2019 Compagni Portis Heritage White, Sonoma Valley

This always scant-producing vineyard had a particularly light vintage in 2019, cropping at 0.71 tons per acre in our 11th year working with the vineyard. Though picked at a relatively low potential alcohol of 21.7 brix, the 1954-planted field blend of Gewurztraminer, Trousseau Gris, Riesling, Roter Veltliner, Chenin Blanc, and more is immensely concentrated with thick skins and small berries. The result is a particularly aromatic and intense effort that shows off the flamboyant aromatics of Gewurz with the texture of Trousseau Gris (aka Grey Riesling in CA) and snap of Riesling (aka White Riesling in CA) and Chenin. Native fermented in a combination of neutral oak and stainless-steel barrels with no MLF to retain freshness. Five barrels made.
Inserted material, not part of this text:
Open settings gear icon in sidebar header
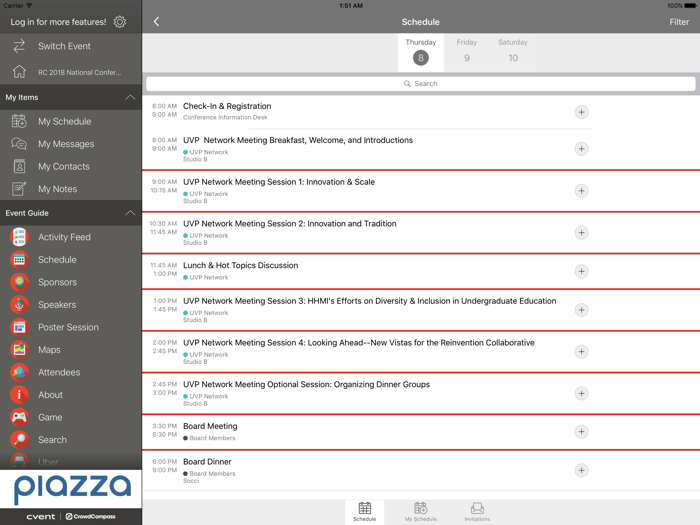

2019 Staves of Waidhofen, Sonoma Valley

Our love letter to the ancient Austrian barrel maker located in the Alpen town of Waidhofen, Austria (this seems so mundane for a place that is the paladin of the puncheon, where divinity meets the demi-muid). Whereas most of the world’s barrel makers focus on reds (the number of screeds we receive each year on how so-and-so’s barrel will turn our Mourvedre into DRC amazes me), Fassbinderei Stockinger will be the first to admit that their gently-toasted barrels work better on white wines. When you ask Franz Stockinger about this, he says it with pride and shudders at the idea of over-toasting his carefully sourced wood in the same way a Carolina BBQ master might react to the idea of using beef rather than pork, or a concert pianist to using a Chickering rather than Bosendorfer (as a proud supporter of classic American-made pianos and owner of a vintage Mason & Hamlin, that sentence was hard to write). This wine is a blend of our two Sauvignon Blanc sites—predominately Uboldi with a small amount of Judge—and comes exclusively from a mix of Stockinger barrels of several sizes. Being entirely barrel-fermented, this certainly has more richness than our standard Sonoma Valley SB bottling; however, most will be surprised how subtle the wood influence is on the wine—emphasizing spice and density of the wine rather than overt woodiness. Five barrels made.
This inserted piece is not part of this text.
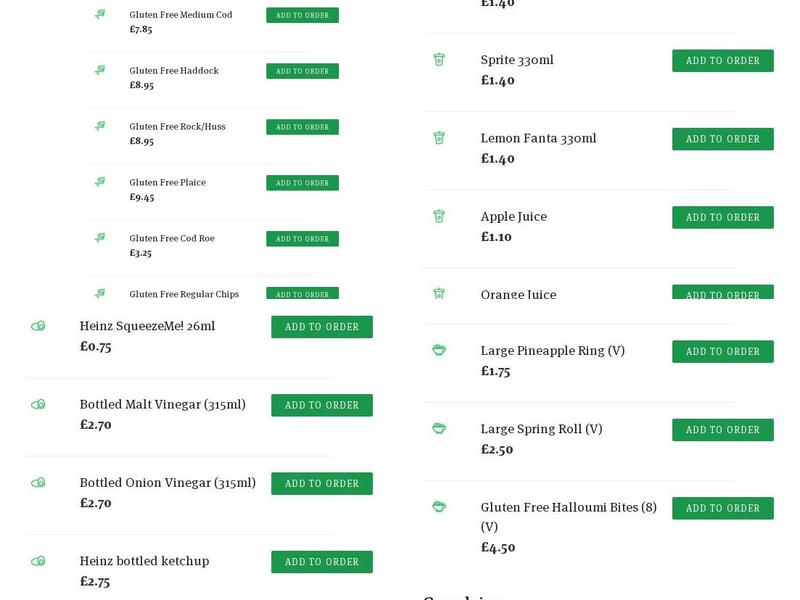
Task: Click the Large Pineapple Ring (V) title
Action: 552,351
Welp… so much for sticking to a case! Morgan - your notes seem to suggest lower alcohols for some of the wines… any chance you can clue us in on the alc level of each?
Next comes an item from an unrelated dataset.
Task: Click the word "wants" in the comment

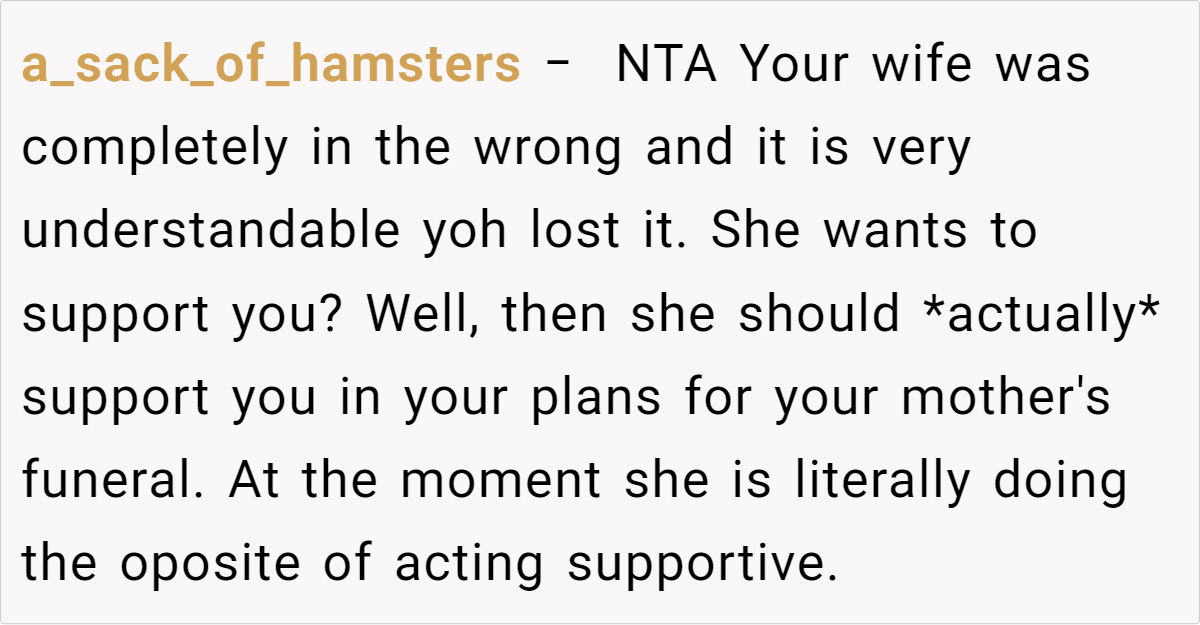Action: tap(896, 232)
Was planning to hold to one case but oh well. Thanks Morgan.

hey Morgan, I did some sleuthing based on the podcast and noticed Galloni has the price of this listed much closer to the high end of Bedrock offerings. do you think that’s where it’ll end up?

Easily in for a case of the OVZ and it’s a good thing I don’t mind buying 1s and 2s of different bottlings… [wink.gif]

Damn. How in the name of God can you NOT just dive in and end up meltin’ the credit card? Impossible.

I just listened to the podcasts. A few thoughts:

  • I will buy more than I was planning to.
  • sounds like a year to stock up on OVZ
  • I didn’t get the impression that Calico Syrah was replacing or equivalent to California Syrah so I would expect a higher price. I’m hoping it isn’t as high as Galloni’s listed $65. I would imagine the California Syrah will be part of the November release.
  • Morgan and Chris mention having recently done a Nervo vertical tasting. Sounds like they think the ‘13 is just entering the drinking range and the ‘14 was still young. I really wish they would publish notes and/or drinking ranges when the do verticals or horizontals. Loved it when they published notes on everything from 2007-2010.

I am getting old and forgetful- I just found my notes from when Morgan did the Nervo vertical tasting. I had already put them in the private note section of CellarTracker where I should know to look first.

This is probably a 2 case order. Listened to the podcasts yesterday and am excited to add these to the cellar. Going to be really hard not to stack up on a large quantity of OVZ.

If you are trying to limit your order and save your credit card I highly recommend NOT listening to the release notes podcast pileon

I didn’t take my Carlisle allocation in anticipation of this release. Looks like that may pay off.

Tuesday is going to hurt so good…

The way Morgan talked about Calico reminded me a bit of how he characterized Wedrock in the spring, as a “super cuvee.”

I’d expect a similar price point. Anyone open one of those yet, btw?

The podcasts are good and will help.